En situation actuelle, les principales vulnérabilités aux risques naturels de la région de Casablanca sont :
• les quartiers d’habitation dense construits en matériaux de mauvaise qualité (médina, casbah, habitat précaire, habitat urbain d’après-guerre de mauvaise qualité). L’aléa sismique est cependant jugé suffisamment faible pour que les risques soient négligeables.
• S’agissant du risque d’érosion et de submersion marine, les vulnérabilités concernent essentiellement le front de mer urbanisé bordant la plage entre Casablanca et Mohammedia. Rappelons que les risques de tsunamis évalués dans le cadre de la présente étude sont du même ordre que ceux induits par une surcote marine engendrée par une tempête cinquantennale.
• Vis-à-vis des risques d’inondation, les secteurs à risques sont relativement dispersés, et correspondent surtout à des zones peu ou mal dotées en matière d’assainissement pluvial. Depuis l’aménagement hydraulique de l’oued El Maleh, les inondations se concentrent surtout sur la partie urbaine du bassin de l’oued Bouskoura.

Encadré

11 milliards de dinars (972.661.705,92 euros)
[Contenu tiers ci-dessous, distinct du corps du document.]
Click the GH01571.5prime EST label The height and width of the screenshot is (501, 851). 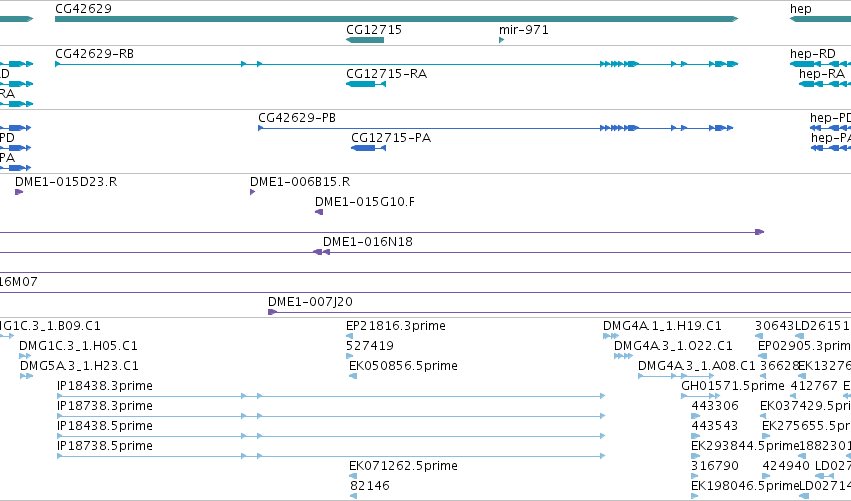[x=733, y=386]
Une première approche du coût des désastres naturels et du changement climatique à l’horizon 2030 est proposée. Elle intègre les dommages relatifs aux séismes, aux inondations, aux tempêtes (érosion côtière et submersion marine), et à la réduction des ressources en eau.
Sont différenciés les coûts directs (dommages) et les coûts indirects (pertes économiques liées à l’évènement). Les résultats sont exprimés en coûts moyens annuels
La totalité des coûts annuels afférents aux désastres considérés par l’étude, en tenant compte du changement climatique, est estimée à 1.162 MDH (102.748.445,66 euros) à l’horizon 2030, exprimé en DH actuels.
Cela représente 222 DH/pers/an (19,65 euros), soit 0,26% du PIB de Casablanca et de la vallée du Bouregreg à ce même horizon (2030). L’incertitude est forte et estimée de l’ordre de 0,3% du PIB, soit une fourchette entre 0,1% et 0,4% du PIB.
Exprimée non plus sur une base annuelle, mais à l’échelle de la période considérée, la valeur actuelle nette des désastres considérés sur la période 2010-2030 est de l’ordre de 11 milliards de DH (972.661.705,92 euros), en termes constants de 2010, ce qui représente environ 7% du PIB du grand Casablanca (actuel).